Dieses Bild von "Finchen" ging im Jahr 2008 quer durch alle Tierschutzverteiler! Die junge Schäferhund/Mix Hündin war vor Angst erstarrt, traute sich nur im Dunkeln und wenn keine Menschen in der Nähe waren zu fressen oder ihre "Geschäfte zu erledigen". Es war ziemlich sicher, dass man ihr im ukrainischen Auffanglager nicht helfen konnte, somit waren die Aussichten für sie eigentlich mehr als schlecht, dass sie jemals aus ihrer Starre auftauen würde - geschweige denn einem Menschen wieder zu vertrauen.

Wie im Artikel "Finchen goes Germany" beschrieben, haben wir von www.netzwerk-finchen.org alles daran gesetzt, sie nach Deutschland zu holen, was uns auch geglückt ist - sie durfte im September 2008 bei "Häuser der Hoffnung" in Bernau einziehen.

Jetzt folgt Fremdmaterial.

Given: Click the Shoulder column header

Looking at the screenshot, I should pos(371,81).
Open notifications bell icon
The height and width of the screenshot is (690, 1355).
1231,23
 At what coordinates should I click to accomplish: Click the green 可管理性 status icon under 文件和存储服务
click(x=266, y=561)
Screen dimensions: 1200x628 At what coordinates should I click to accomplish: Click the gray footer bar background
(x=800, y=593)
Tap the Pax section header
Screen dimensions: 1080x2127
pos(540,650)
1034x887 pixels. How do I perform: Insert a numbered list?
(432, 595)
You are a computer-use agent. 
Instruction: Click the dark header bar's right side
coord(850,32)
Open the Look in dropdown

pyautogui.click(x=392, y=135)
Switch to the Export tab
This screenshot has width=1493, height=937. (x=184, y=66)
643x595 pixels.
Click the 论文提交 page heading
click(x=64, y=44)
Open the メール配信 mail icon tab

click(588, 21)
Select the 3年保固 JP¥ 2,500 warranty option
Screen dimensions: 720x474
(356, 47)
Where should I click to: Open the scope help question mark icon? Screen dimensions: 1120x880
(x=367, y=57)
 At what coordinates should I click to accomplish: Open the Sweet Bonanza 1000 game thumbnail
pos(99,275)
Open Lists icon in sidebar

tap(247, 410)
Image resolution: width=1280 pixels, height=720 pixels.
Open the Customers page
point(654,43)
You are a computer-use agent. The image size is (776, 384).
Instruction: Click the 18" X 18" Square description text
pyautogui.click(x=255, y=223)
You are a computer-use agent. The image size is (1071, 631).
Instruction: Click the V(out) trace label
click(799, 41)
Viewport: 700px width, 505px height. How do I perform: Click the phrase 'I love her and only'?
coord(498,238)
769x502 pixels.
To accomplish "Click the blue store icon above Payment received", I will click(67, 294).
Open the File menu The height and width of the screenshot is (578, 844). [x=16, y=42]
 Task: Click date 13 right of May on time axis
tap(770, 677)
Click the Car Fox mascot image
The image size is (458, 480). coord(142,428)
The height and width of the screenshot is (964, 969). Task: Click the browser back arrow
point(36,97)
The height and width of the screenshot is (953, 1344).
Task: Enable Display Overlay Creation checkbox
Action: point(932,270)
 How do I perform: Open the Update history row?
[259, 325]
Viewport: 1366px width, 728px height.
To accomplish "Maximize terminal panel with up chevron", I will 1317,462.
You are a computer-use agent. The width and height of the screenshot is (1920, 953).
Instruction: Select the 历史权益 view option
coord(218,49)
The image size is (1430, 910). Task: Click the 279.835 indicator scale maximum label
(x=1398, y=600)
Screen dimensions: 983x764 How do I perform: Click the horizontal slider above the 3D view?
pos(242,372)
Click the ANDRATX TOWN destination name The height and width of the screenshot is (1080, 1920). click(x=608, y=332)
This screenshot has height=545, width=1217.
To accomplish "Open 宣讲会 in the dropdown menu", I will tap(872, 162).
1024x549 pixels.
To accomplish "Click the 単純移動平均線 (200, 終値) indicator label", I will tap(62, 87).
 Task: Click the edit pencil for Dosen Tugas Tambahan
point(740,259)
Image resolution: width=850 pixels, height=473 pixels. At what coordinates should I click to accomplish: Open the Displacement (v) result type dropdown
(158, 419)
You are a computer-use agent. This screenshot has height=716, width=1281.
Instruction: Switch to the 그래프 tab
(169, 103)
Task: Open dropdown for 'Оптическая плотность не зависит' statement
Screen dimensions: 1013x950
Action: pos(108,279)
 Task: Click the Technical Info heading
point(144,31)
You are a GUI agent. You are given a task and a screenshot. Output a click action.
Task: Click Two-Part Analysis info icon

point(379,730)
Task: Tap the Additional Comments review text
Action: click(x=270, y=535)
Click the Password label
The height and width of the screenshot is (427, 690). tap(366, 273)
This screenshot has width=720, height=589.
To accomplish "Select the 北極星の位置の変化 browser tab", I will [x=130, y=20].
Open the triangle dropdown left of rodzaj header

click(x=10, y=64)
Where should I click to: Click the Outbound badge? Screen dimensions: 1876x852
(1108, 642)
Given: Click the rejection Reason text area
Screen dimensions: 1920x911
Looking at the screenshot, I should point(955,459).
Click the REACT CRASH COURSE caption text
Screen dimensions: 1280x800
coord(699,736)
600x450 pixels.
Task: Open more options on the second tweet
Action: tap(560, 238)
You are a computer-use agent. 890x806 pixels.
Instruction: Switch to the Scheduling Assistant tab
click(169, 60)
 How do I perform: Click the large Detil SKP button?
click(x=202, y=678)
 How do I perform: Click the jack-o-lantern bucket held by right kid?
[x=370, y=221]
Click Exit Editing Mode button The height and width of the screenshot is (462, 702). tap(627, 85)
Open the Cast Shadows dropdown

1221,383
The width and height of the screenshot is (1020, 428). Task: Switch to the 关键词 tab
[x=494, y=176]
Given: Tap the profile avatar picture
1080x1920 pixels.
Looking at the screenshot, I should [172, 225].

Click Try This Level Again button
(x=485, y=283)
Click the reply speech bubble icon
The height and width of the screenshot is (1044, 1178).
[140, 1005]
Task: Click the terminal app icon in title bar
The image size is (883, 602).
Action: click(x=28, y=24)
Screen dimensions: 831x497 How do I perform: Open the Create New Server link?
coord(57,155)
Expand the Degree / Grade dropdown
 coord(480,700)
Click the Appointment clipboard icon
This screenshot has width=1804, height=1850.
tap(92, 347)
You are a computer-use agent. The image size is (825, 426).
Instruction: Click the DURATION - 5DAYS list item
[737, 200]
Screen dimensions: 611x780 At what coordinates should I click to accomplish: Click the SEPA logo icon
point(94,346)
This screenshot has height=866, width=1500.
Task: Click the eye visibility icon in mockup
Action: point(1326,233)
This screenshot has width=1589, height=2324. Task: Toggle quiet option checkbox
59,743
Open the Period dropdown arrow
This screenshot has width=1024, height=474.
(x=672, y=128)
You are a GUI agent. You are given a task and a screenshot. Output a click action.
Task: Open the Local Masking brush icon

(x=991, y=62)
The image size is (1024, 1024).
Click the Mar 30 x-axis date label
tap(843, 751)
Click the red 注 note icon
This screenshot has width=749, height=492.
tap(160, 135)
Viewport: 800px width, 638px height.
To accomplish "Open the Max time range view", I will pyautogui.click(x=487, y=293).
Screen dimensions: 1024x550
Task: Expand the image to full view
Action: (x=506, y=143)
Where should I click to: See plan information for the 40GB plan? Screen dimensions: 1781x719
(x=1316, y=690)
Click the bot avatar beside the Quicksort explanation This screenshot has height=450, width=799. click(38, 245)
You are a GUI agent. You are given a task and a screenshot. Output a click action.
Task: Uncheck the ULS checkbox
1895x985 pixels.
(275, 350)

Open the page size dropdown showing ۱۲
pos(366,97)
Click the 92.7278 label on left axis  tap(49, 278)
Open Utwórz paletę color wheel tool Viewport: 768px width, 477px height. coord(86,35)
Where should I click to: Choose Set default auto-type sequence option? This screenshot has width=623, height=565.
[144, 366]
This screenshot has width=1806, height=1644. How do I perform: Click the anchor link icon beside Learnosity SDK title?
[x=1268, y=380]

Zwar konnten wir dem Tagebuch von "Häusern der Hoffnung" entnehmen, dass sie täglich Fortschritte machte aber bis auf unsere Kerstin, kannten wir "Finchen" ja nur vom Foto.

Es plagte uns also die Neugier, sodass wir uns im November 2008 auf den Weg nach Bernau machten um "unserem Finchen" einen Besuch abzustatten.

 

Und wir waren so überwältigt, dass die Ein oder Andere von uns doch ein paar Tränchen verdrücken musste vor lauter Rührung! Knapp 2 Monate nach Ankunft dort, konnte man schon riesige Fortschritte bei ihr erkennen. Sie war zwar immer noch superscheu und beäugte ihre "Patentanten" aus sicherer Entfernung in einem Außengehege und in der Deckung einer Mülltonne :-))

Wir verfolgten die weitere Entwicklung von unserem "Finchen" via Tagebuch und ab und an erreichte uns eine Email, die von ihr berichtete.
Am vergangenen Wochenende war es dann soweit! "Finchen" ist zu ihrer neuen Familie umgezogen und hat jetzt einen charmanten Rüden als Hundekumpel, ein Haus und einen Garten.

 

 

Heute erhielten wir "Finchen" @home"Finchen" @homedie Nachricht, dass "Finchen" gestern ins Bett ihrer neuen Leute gesprungen ist und mit ihnen herzhaft gekuschelt hat! Das (!) ist für die ehemals traumatisierte Hündin eine ganz große Leistung!

Dieses Foto ist aus der vergangenen Woche. Mit freundlicher Genehmigung von "Häuser der Hoffnung e.V" darf ich es veröffentlichen.

Tja - scheint es dem "Finchen" wohl saugut zu gehen, anders ist dieses Grinsen wohl nicht zu erklären :-)

Happy End für sie, nach fast einem Jahr in "Häuser der Hoffnung".

Wir freuen uns soooo sehr für sie!!!